Стальные останки (Морган) - страница 194

А потом двенда рухнул на него так, что их лица разделяли считанные дюймы, и схватил за голову обеими руками, разжал губы еще одним поцелуем. Толчки учащались, набирали силу, голодную и жаждущую, и одновременно с этим Рингил вдруг почувствовал, как снова делается твердым, будто камень. Двенда тоже это увидел, в полутьме сверкнула его улыбка, и Рингил внезапно понял – несомненно, двенда сказал ему правду, здесь нет времени, оно и не нужно, потому что в нем нет смысла. Ведь смысл есть лишь в том, чтобы отдаться этому всему – толчкам, сосанию, спариванию, сжатым челюстям, да, о да, возьми меня, да, да, да…

И костер в них обоих теперь полыхал в полную силу, обуревал их. Плоть раскалялась от переполнявших ее ощущений, а нежная кожа натягивалась, угрожая лопнуть.

Рингил потерялся, скрылся от времени и всего, что имело значение в других местах; всего, что было не этим и не здесь.

Он потерялся.

* * *

На этот раз Рингил очнулся и увидел, как тусклый свет зари сочится сквозь узкие окна, за которыми простирается небольшой сад. Он лежал на шелковых простынях, ощущая приятную боль в паху и каждой мышце, и к щелочному запаху его собственных телесных жидкостей примешивалось что-то пряное, на границе восприятия, от чего на его губах появилась легкая улыбка. Потом он с усмешкой окинул взглядом оконный проем, вдохнул воздух из сада. Это легкое, беззаботное чувство было ему знакомо: он будто вернулся в юность. Ненадолго им овладело полное умиротворение, слишком глубокое для вторжения осознанных мыслей.

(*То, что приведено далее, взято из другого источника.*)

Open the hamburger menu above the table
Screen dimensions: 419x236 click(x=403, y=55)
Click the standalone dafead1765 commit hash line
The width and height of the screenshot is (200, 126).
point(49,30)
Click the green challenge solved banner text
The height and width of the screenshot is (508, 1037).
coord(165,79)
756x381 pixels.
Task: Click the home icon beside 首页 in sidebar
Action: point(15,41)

Рингил опять улыбнулся, отчетливее и повернулся на другой бок.

«Заря».

Воспоминание заставило его резко сесть в постели.

«Рассвет. Твою мать!»

И все ушло – покой и блаженное безмыслие отняли у него рывком, как Джелима, дом и победу, которую они все будто одержали когда-то.

Он выбрался из шелковых простыней, едва не запутавшись в них, и заметался по комнате в поисках разбросанной на полу одежды.

Та, однако, обнаружилась на деревянном сундуке под окном, аккуратно сложенная.

Рядом стоял Друг Воронов в ножнах, небрежно прислоненный к стене.

Рингил выпрямился и в растерянности окинул взглядом комнату. За окнами птицы выводили дурацкие утренние трели, словно подчеркивая внезапную тишину. Рингилу показалось, что он знает, чья эта комната – и от этой мысли что-то в нем заныло.

«Какого хрена…»

– Думал, придется выбираться с боем?

Он развернулся, одной рукой нащупывая за спиной оружие. По другую сторону комнаты стоял двенда, прислонившись к дверному косяку, ухмыляющийся и одетый. Волосы собраны в хвост, руки сложены на груди поверх черного с синим дублета. На ногах – черные сапоги, а заправленные в них брюки, тоже очень темные, плотно облегали бедра. Олдрейн был без оружия.